In the face of decreasing acreage over the last several years, Washington's apple growers have continually improved productivity. That has helped the state's growers return another big apple crop this year, which, though it is less than last year's record-setting crop, is the second-largest crop in state history.

“Volume was less than anticipated this year,” said Todd Fryhover, President of the Washington State Apple Commission. “The crop estimate in August was 120 million bushels, and December's final estimate was 113 million bushels.” But even after the downward adjustment, 113 million bushels would be the state's second-largest crop ever, behind last year's crop of 128 million bushels. Fryhover noted that the trend has been for acreage to go down over the last few years, so two large crops in a row has to do with the gains in productivity that growers have achieved.

“Production keeps going up because growers are doing better with what they have, and they're more efficient,” said Fryhover. Growers have also leaned on varieties that allow them to be more productive. Fryhover noted that Gala apples have become popular because growers appreciate the relative ease with which they can grow the variety, especially since it's well adapted to the state's climate. Another winner has been the Honey Crisp apple, which Fryhover thinks has the potential to double in volume over the next three years.
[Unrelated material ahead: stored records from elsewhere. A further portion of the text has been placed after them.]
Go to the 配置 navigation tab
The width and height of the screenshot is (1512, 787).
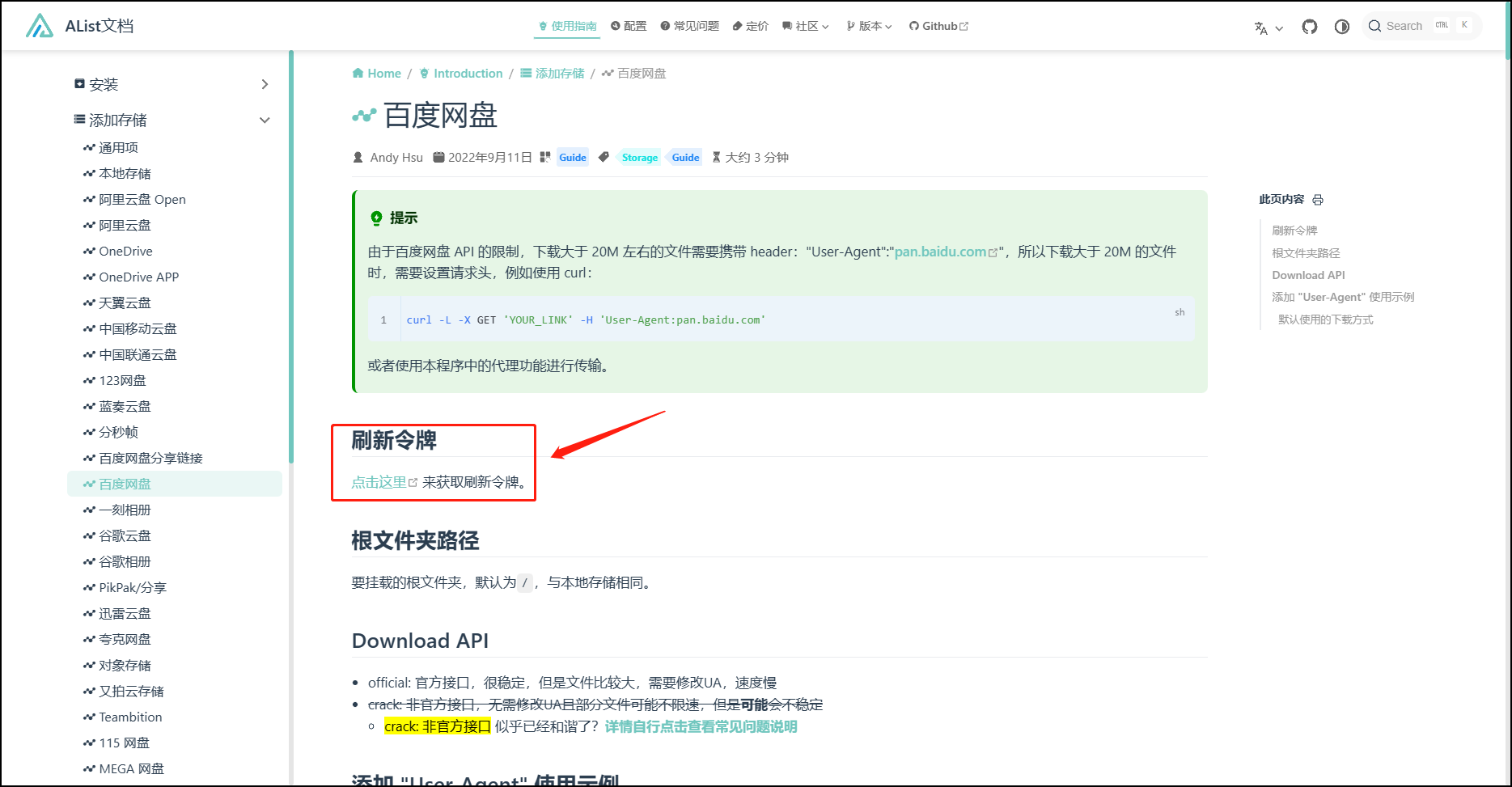pos(629,26)
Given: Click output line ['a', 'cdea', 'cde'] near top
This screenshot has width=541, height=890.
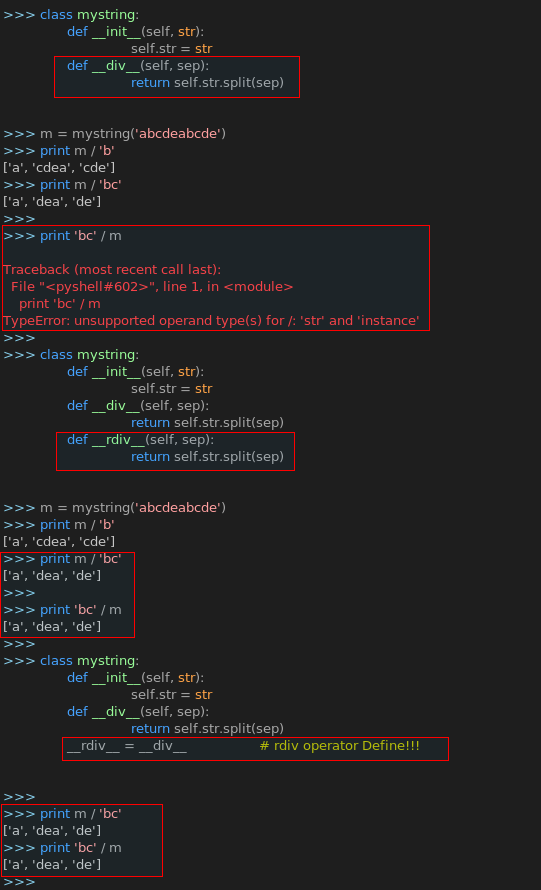Looking at the screenshot, I should [x=59, y=168].
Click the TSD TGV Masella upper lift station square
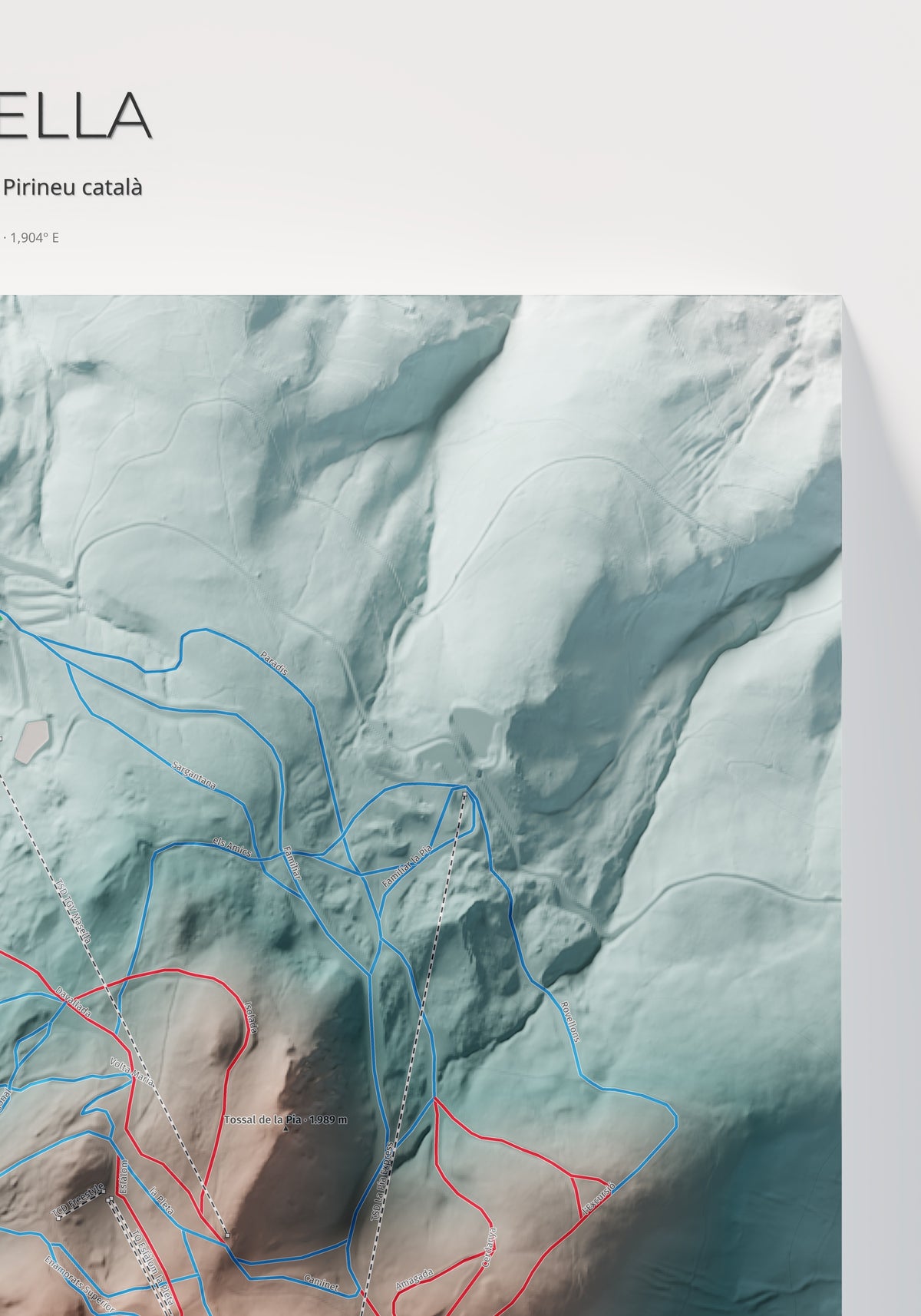The width and height of the screenshot is (921, 1316). tap(227, 1235)
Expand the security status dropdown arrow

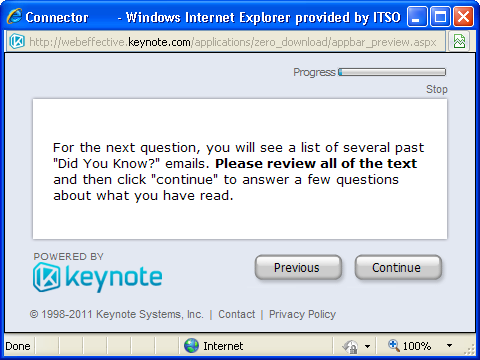tap(367, 346)
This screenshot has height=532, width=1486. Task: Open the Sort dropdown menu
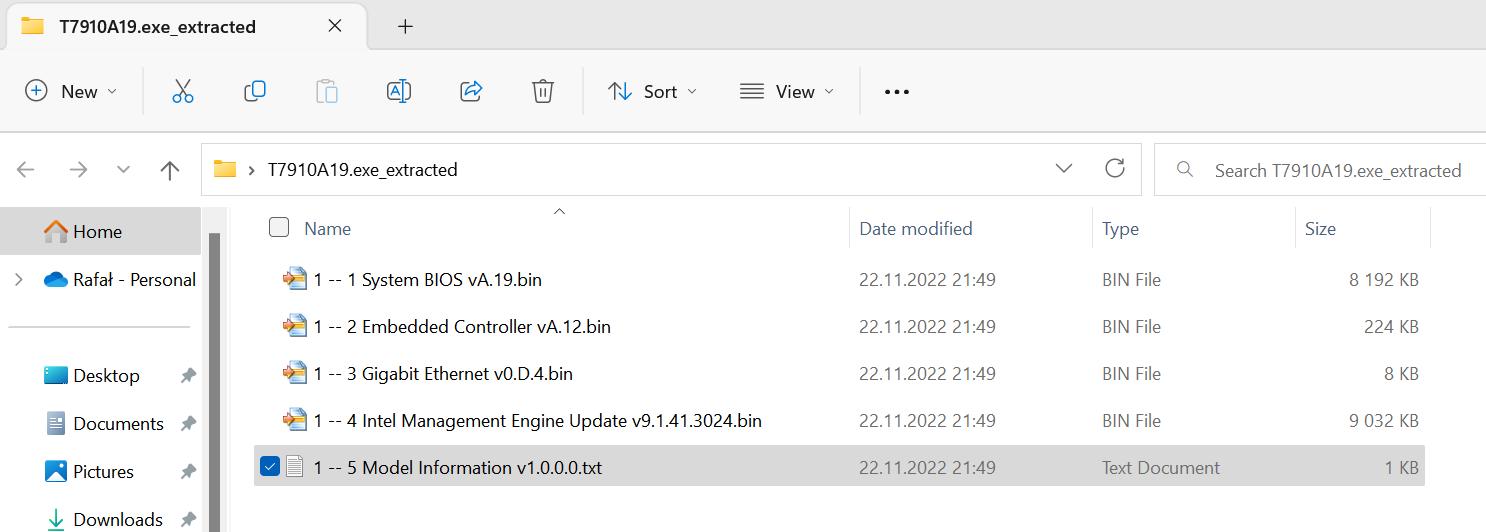(x=652, y=91)
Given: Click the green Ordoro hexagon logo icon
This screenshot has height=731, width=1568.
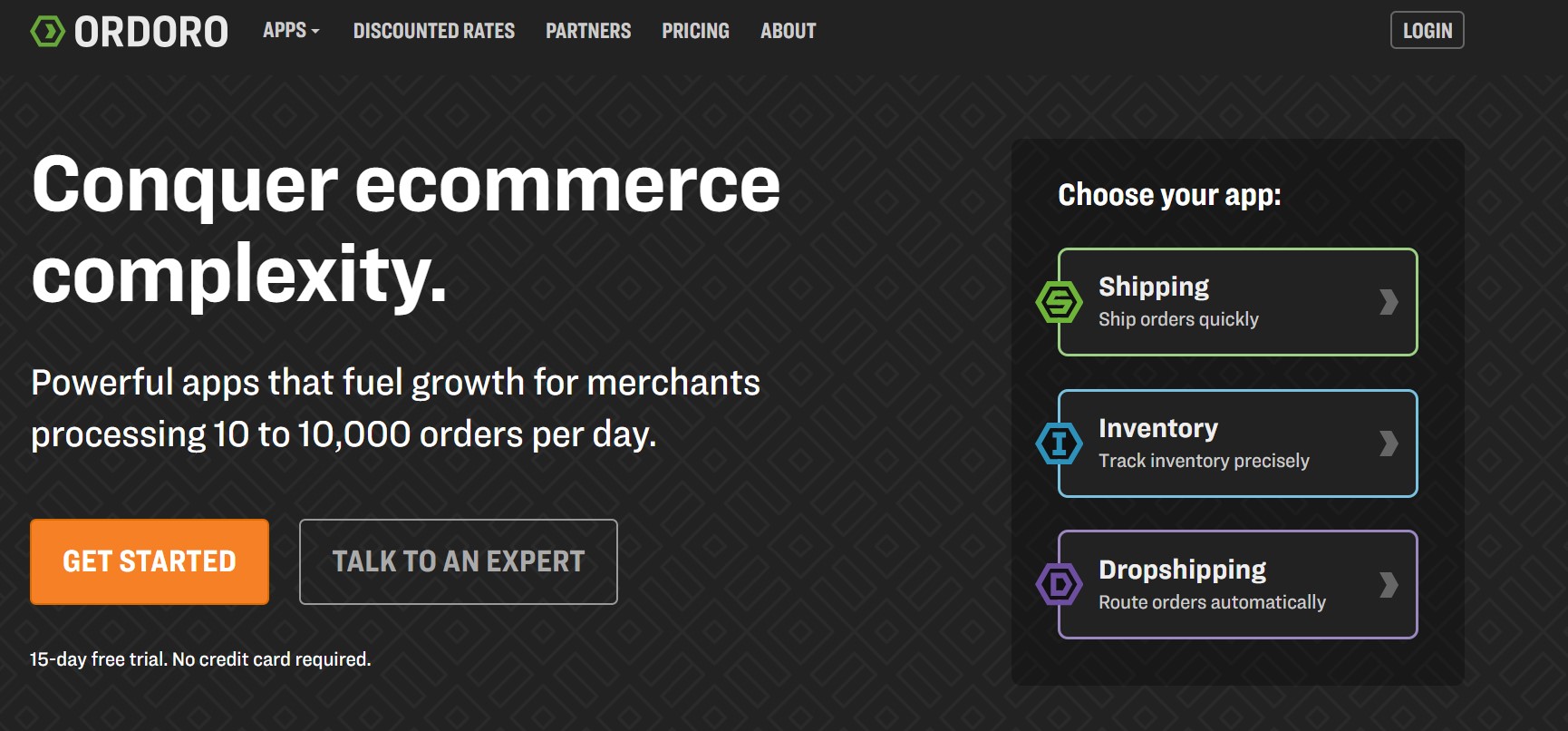Looking at the screenshot, I should 48,32.
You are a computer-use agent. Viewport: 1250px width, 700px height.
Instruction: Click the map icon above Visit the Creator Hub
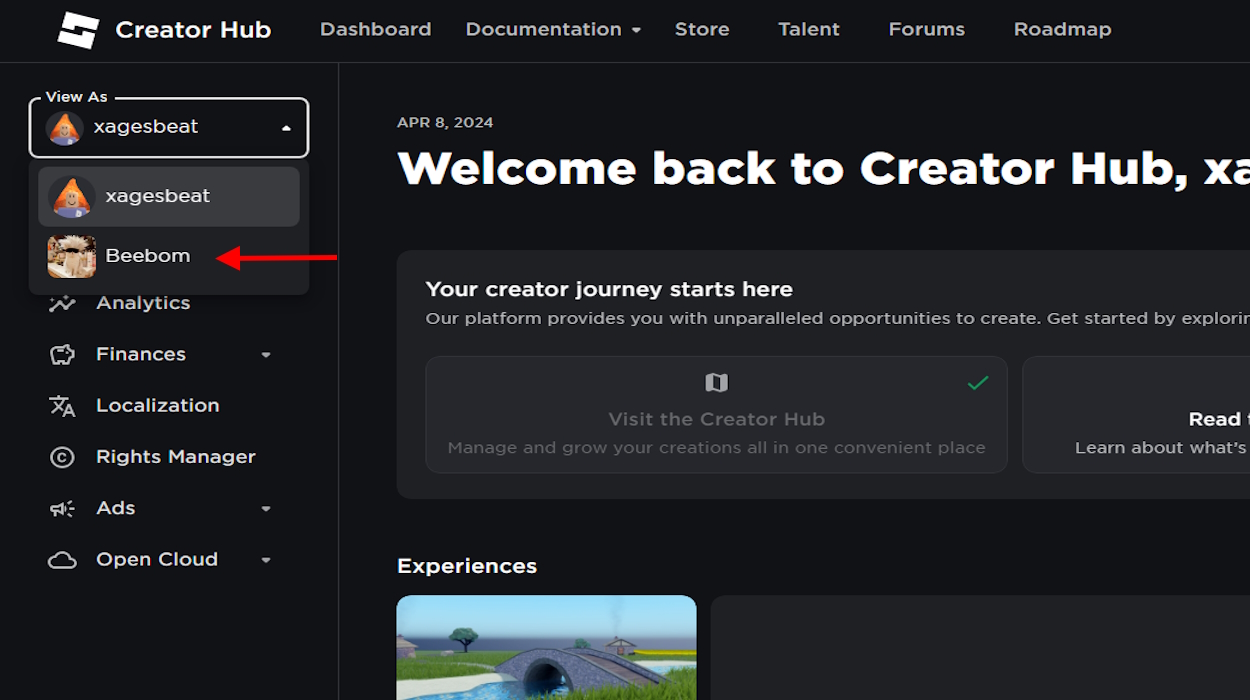[716, 382]

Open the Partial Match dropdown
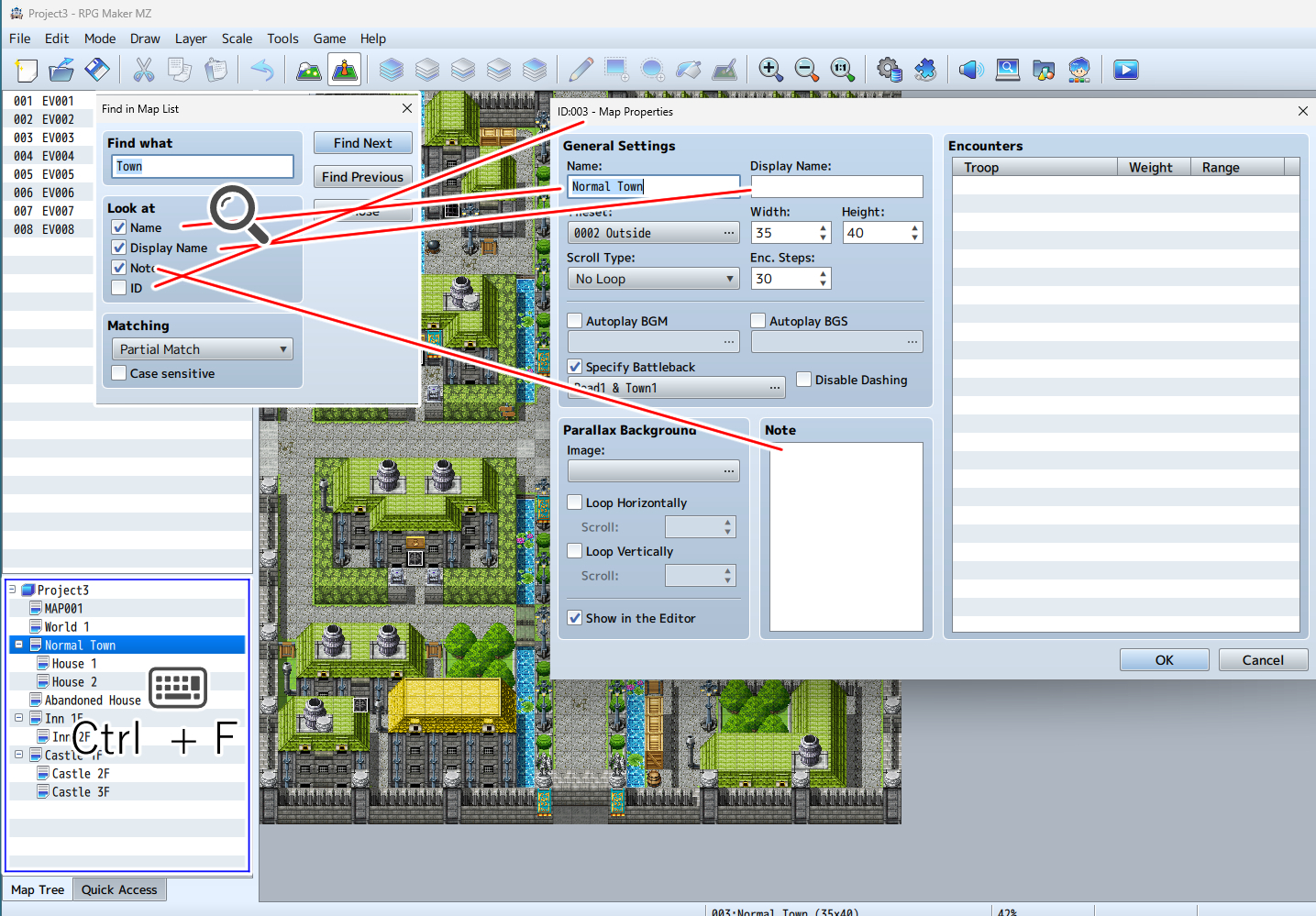pos(202,349)
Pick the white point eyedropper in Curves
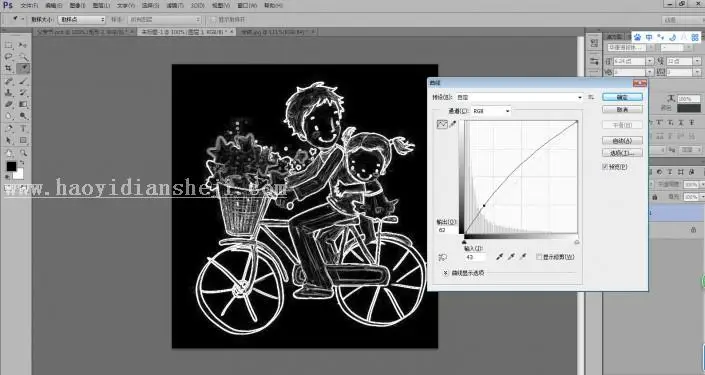The width and height of the screenshot is (705, 375). [522, 257]

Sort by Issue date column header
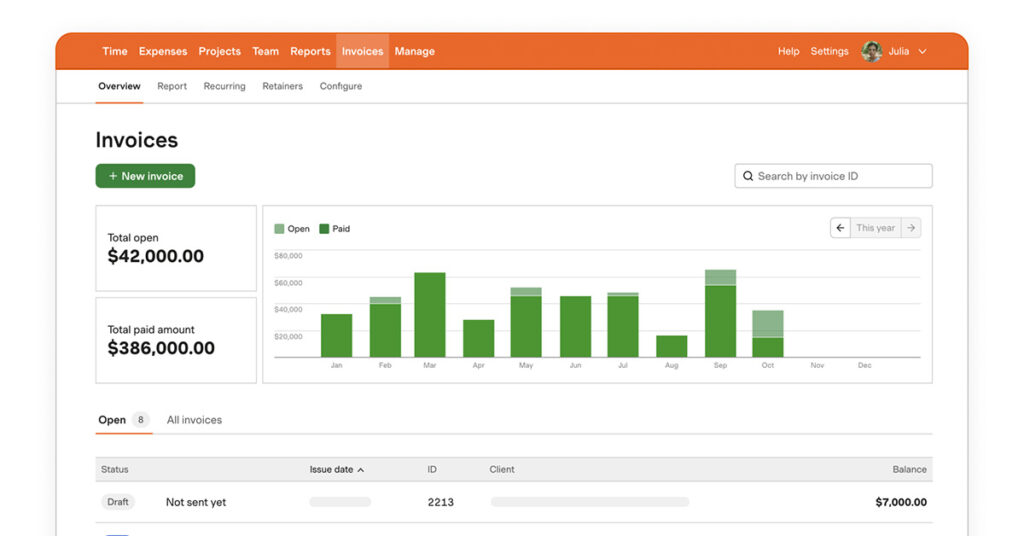(x=336, y=469)
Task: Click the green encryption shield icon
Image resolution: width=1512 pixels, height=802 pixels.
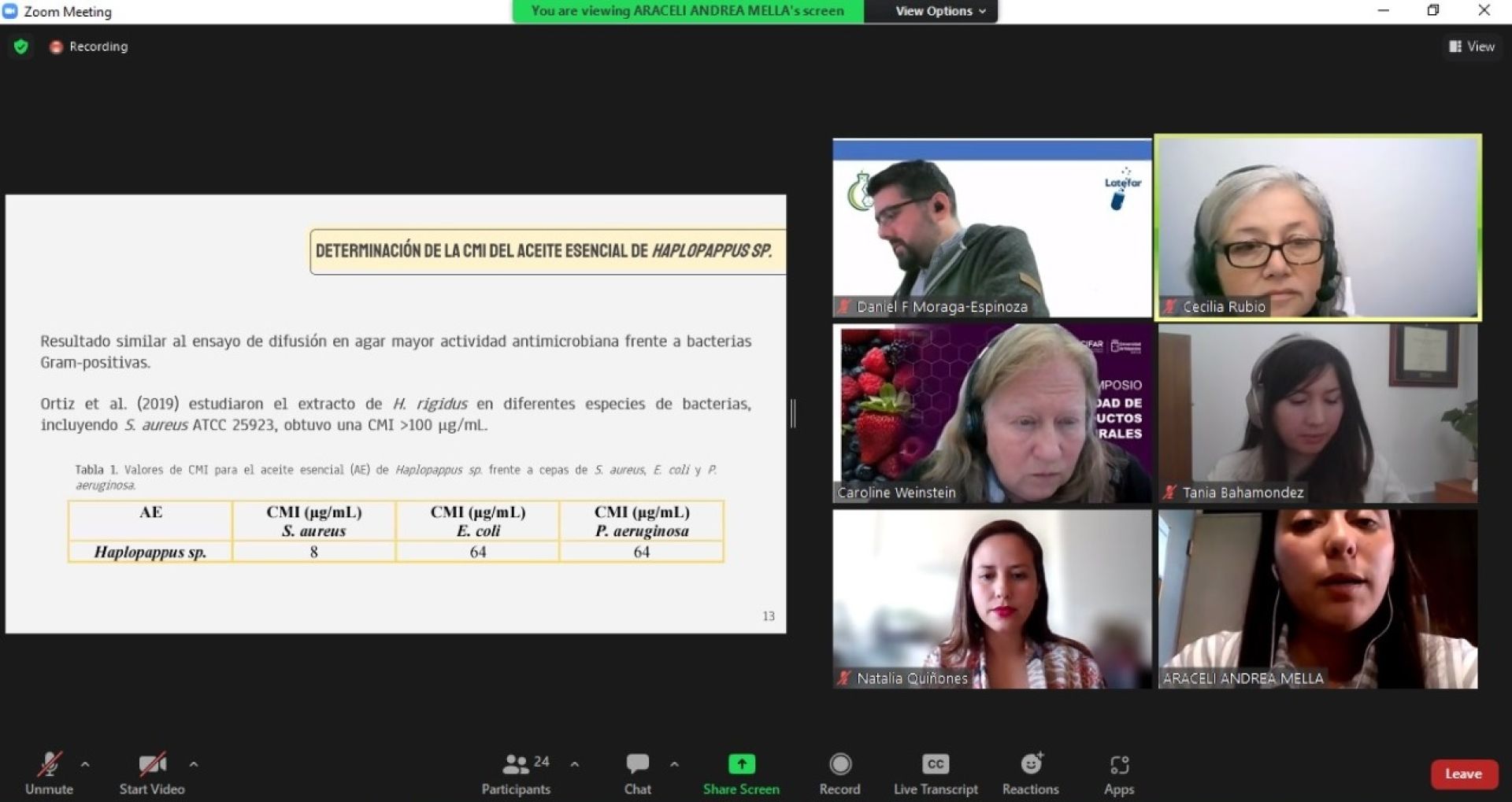Action: tap(21, 46)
As far as prices, he noted that they have not been on par with those from last year.

“There were crop failures in Michigan and New York last year, so when we had a bumper crop last year there was little fruit coming from the east and we had very good prices despite the volume we had,” said Fryhover. “But with eastern states having record years this season, we have seen a downturn in prices.” But he added that growers with premium quality and good sizes can still do well this year, despite softer prices from increased competition.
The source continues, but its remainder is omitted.